[Assigned task]: If a line in the data contains "icon", copy it out.

[Excerpted records]:
Segment Open

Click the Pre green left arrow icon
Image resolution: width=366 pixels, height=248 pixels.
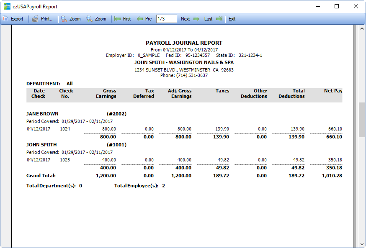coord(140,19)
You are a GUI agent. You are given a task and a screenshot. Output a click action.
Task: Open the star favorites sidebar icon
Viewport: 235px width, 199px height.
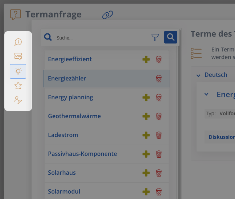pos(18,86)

Segment Closed
Segment Open

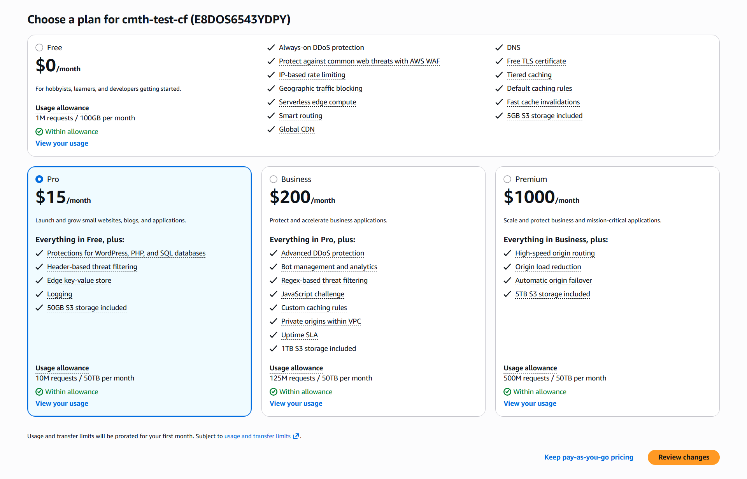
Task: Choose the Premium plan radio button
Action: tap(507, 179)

Segment Closed

[Response to the exercise]:
Click the Pre green left arrow icon
Task: Open the star favorites sidebar icon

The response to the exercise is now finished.